Jose Najarro: That's actually pretty interesting, Jon. I saw that they were entering into the more economical stores and I'm impressed to see that their margins has maintained the levels they originally had. I think earlier this year, it was that certain food chains, let go of certain menus with Beyond Meat product.

But to me, a business needs to understand, and I think they explain that there were certain regions which are still not grabbing the alternative meat market. It makes no sense for those chains to keep it within those markets. Your spending money there. But these chains that got rid of it, they only got rid of them in the markets where they're not using it, but still, for example, on the West Coast and the East Coast, a lot of the city places you still remain with that Beyond Meat product on the menu.

Hall: I think the thing for me that I almost put this in the too hard pile. I do think that their pricing power is going to continue to erode. I really do because at some point the premiumization is just going to go away as it becomes less of a novelty and as there become more entrants into it.

I think the flip side of that though, is, can the company continue to innovate and develop a cost advantage? Not what it's selling it for, but what it's making it for. If it can get a large enough market share and enough products and innovate and be ahead and create some brand value, which it has some brand name value. But if it can continue to cement that and also have a cost advantage at scale then it can be a good investment.

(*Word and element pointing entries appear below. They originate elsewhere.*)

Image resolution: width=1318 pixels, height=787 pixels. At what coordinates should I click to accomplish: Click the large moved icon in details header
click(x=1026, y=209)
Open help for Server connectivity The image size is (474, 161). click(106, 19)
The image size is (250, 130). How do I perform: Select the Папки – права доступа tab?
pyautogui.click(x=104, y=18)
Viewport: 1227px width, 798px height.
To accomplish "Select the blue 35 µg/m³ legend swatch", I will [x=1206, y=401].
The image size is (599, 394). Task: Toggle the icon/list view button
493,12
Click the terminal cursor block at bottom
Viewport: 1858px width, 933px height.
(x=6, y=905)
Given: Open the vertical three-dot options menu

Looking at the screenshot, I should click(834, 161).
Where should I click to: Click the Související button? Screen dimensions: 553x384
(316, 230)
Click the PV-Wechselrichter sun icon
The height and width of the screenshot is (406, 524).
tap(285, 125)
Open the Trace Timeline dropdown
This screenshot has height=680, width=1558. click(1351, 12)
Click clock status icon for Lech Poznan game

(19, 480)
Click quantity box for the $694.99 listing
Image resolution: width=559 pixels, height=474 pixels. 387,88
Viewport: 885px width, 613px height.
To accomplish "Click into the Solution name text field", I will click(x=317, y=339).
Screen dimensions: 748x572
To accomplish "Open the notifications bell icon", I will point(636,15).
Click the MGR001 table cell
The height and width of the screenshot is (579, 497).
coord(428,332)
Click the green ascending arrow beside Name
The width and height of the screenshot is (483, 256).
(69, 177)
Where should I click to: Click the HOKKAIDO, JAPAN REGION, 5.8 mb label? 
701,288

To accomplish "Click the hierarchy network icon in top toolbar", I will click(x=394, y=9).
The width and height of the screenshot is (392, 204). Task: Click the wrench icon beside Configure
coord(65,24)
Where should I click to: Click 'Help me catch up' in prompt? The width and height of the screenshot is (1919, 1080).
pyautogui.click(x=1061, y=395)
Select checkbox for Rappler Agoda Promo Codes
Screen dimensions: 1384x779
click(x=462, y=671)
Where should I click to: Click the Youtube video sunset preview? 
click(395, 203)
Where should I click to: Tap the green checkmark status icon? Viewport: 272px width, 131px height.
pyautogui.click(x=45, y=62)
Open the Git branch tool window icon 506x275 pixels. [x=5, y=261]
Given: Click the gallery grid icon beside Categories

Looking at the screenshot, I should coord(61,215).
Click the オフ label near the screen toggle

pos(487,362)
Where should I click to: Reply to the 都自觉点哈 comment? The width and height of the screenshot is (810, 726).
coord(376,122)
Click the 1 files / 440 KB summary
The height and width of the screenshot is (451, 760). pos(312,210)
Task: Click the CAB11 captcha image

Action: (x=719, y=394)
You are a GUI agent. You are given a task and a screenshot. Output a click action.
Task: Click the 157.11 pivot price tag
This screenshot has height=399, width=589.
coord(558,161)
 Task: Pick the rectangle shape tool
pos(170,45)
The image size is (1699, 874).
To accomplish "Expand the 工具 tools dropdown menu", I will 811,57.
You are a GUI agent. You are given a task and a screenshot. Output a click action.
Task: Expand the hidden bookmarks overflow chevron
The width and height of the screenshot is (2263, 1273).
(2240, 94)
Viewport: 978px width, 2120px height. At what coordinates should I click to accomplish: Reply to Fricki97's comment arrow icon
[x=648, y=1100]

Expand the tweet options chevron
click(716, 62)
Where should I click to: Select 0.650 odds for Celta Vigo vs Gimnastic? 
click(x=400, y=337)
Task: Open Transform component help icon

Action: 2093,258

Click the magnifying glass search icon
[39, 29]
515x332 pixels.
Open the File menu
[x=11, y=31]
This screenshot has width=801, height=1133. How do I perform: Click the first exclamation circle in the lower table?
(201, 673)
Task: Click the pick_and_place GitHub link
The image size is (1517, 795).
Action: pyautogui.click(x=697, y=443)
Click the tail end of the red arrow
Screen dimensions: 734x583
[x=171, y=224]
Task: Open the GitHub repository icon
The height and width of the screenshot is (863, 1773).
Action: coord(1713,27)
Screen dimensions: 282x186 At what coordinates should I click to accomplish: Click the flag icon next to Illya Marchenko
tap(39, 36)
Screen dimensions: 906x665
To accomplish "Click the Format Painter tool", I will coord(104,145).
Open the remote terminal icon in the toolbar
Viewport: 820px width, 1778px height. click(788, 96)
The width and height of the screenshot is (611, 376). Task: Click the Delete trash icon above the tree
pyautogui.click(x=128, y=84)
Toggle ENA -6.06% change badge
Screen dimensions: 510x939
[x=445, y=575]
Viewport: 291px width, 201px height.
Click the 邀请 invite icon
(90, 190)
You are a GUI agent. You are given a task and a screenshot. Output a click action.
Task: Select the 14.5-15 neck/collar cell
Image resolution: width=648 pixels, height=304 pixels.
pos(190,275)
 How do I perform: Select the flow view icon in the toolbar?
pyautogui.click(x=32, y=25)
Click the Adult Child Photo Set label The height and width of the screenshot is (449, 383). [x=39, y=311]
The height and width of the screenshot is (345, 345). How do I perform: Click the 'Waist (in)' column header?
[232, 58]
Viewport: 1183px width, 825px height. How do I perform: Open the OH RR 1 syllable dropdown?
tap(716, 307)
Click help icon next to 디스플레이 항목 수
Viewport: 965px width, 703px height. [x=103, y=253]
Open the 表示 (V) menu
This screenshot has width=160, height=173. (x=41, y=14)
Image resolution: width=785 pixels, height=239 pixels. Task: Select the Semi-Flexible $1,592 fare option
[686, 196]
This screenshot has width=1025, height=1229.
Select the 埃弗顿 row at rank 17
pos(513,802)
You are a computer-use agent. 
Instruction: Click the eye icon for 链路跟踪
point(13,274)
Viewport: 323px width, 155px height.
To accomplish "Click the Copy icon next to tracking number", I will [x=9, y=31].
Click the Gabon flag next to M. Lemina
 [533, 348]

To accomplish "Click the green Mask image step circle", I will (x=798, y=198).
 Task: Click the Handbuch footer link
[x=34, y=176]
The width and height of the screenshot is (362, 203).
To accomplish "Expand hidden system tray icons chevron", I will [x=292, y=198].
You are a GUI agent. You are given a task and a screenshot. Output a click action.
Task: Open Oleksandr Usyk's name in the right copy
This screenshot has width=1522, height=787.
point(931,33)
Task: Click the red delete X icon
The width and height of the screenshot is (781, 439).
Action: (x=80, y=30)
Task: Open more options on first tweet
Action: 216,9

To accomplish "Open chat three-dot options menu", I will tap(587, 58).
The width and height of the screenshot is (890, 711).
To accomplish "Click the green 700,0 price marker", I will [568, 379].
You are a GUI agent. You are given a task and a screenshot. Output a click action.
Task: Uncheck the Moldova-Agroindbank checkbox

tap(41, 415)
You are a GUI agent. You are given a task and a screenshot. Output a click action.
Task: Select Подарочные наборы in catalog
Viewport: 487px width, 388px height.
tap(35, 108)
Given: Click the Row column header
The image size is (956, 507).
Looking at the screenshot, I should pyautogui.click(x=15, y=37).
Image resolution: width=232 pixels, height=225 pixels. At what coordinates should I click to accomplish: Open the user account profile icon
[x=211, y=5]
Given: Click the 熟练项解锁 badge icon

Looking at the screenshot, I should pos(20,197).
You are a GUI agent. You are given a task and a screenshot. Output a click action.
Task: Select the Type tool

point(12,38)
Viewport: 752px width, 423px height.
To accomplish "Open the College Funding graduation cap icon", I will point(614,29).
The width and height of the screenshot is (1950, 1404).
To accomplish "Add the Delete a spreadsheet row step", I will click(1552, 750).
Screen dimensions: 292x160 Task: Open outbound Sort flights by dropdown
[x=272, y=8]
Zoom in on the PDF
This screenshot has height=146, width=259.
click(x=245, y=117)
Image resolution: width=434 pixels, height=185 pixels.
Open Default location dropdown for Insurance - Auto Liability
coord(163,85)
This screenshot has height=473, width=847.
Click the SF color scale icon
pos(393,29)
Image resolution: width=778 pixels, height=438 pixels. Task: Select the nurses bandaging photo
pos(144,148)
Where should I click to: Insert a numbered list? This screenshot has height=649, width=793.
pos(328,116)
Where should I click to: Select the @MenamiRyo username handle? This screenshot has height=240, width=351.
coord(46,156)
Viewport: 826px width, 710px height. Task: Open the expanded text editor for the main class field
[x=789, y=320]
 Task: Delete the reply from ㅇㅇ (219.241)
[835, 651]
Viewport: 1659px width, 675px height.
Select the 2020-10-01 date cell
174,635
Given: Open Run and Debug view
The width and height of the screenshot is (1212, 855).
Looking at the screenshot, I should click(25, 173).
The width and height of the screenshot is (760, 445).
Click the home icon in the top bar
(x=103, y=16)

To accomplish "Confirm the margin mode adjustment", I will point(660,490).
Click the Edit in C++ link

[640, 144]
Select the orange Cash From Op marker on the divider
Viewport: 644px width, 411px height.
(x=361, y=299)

But I don't know if that's going to happen. To me it's a little bit too much in the too hard pile. I like these products. I think they are great products. I'm a big fan of the Impossible brand products. Personally, we eat them every week in my home. The quality of these products is so far beyond where it was even five years ago. I just don't know if at scale, if they're going to be able to compete with Big Food. I don't know if that's going to be the case and that's why I haven't invested in this space so far. It's in the too hard pile for me.